I also honestly believe that Harry Truman was also desperate to test out the Atomic bomb, therefore pushing for the bombs to be tested on Japan. Truman had been pushing his officials to agree with him that dropping the atomic bombs was good, and would help the Americans and their allies win the war. “I realize the tragic significance of the atomic bomb... having found the bomb, we have used it. We have used it against those who attacked us without warning at Pearl Harbor, against those who have starved and beaten and executed American prisoners of war, against those who have abandoned all pretense of obeying international laws of warfare.
We have used it in order to shorten the agony of young Americans. We shall continue to use it until we completely destroy Japan’s power to make war. Only a Japanese surrender will stop us. ” I believe that in this quote, Truman is trying to play the sympathy card, trying to get people to genuinely think that he didn’t want to use the bomb, but in the end of the day the compiled evidence showing that he was wanting to drop the bomb points towards everything saying he did. As mentioned in the quote above, Truman sees the dropping of the two bombs as payback for Pearl Harbour.
So with motives to get payback they used the new atomic technology. He wanted to get revenge for the attack on Pearl harbour by the Japanese earlier in World War 2. He also wants to get revenge for all the American people who starved, got beaten and executed as prisoners of war. From what I can see from this, is that Truman wasn’t worried about making sure he would save future American soldiers lives, but it was an attempt at getting stone cold revenge. But if you think about it an American president should not be seeking revenge.

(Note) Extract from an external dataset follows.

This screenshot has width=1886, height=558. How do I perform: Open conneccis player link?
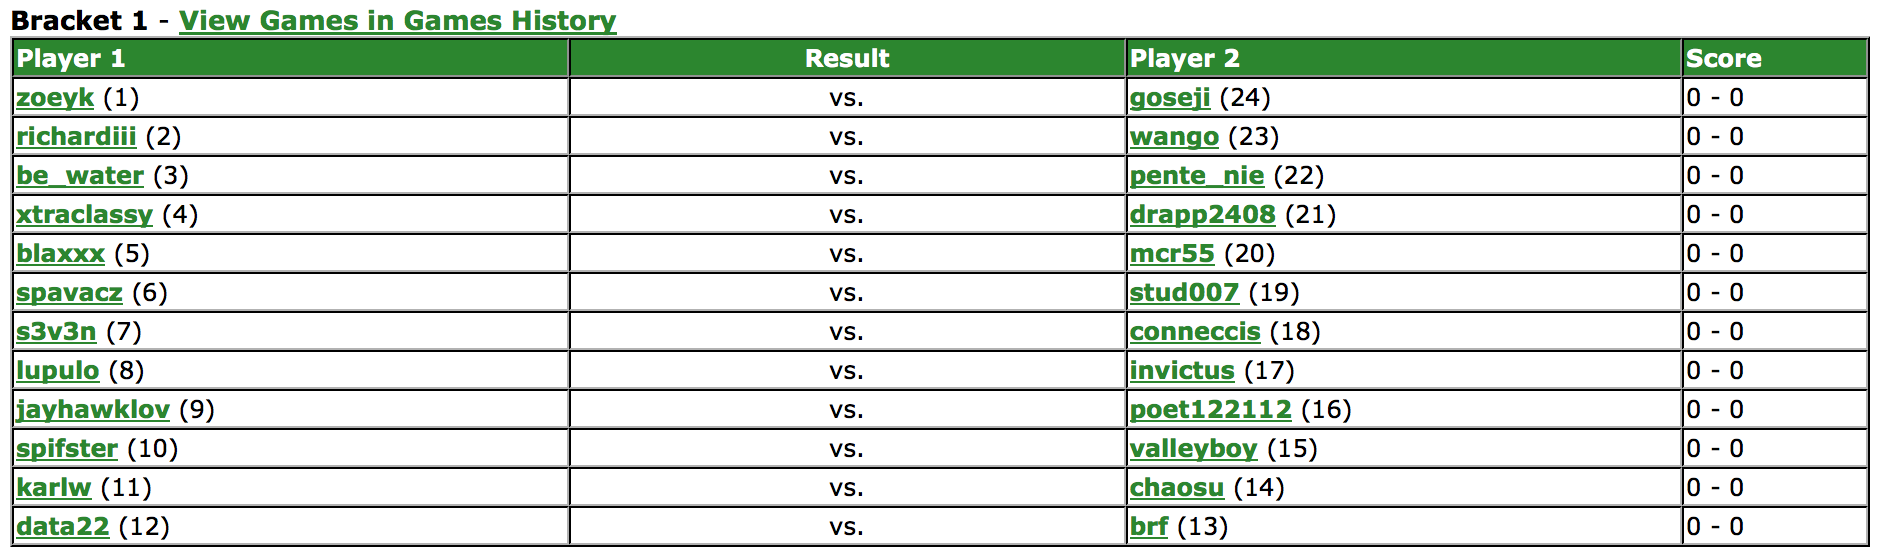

I find that distasteful. So in the big picture, Truman wants revenge and Stimson wants to save future civilians. But in this case obviously Truman got the final choice as he was the President at the time and Stimson was only the Secretary of War. But if you think about it, that was the perspectives they wanted the public to know about. I think that they were both eager to try out the new atomic bomb. By them using the bomb it also gave them an upperhand in wars as people would find out that they have this new deadly technology and were willing to use it.
It was an intimidation tactic, and they executed it considering the bombs pretty much ended the war. To sum everything up, I believe the it was not reasonable or justified for the Americans to use the new founded Atomic technology on the Japanese. Mainly because they didn’t know enough about it to understand the damage it could and would do. From the evidence I’ve seen, it is pretty obvious that the Americans were keen on testing out the bombs and therefore went through with the act. It was inhumane and not necessary to use such a avant garde technology. I believe the bombing of Hiroshima and Nagasaki should never have happened.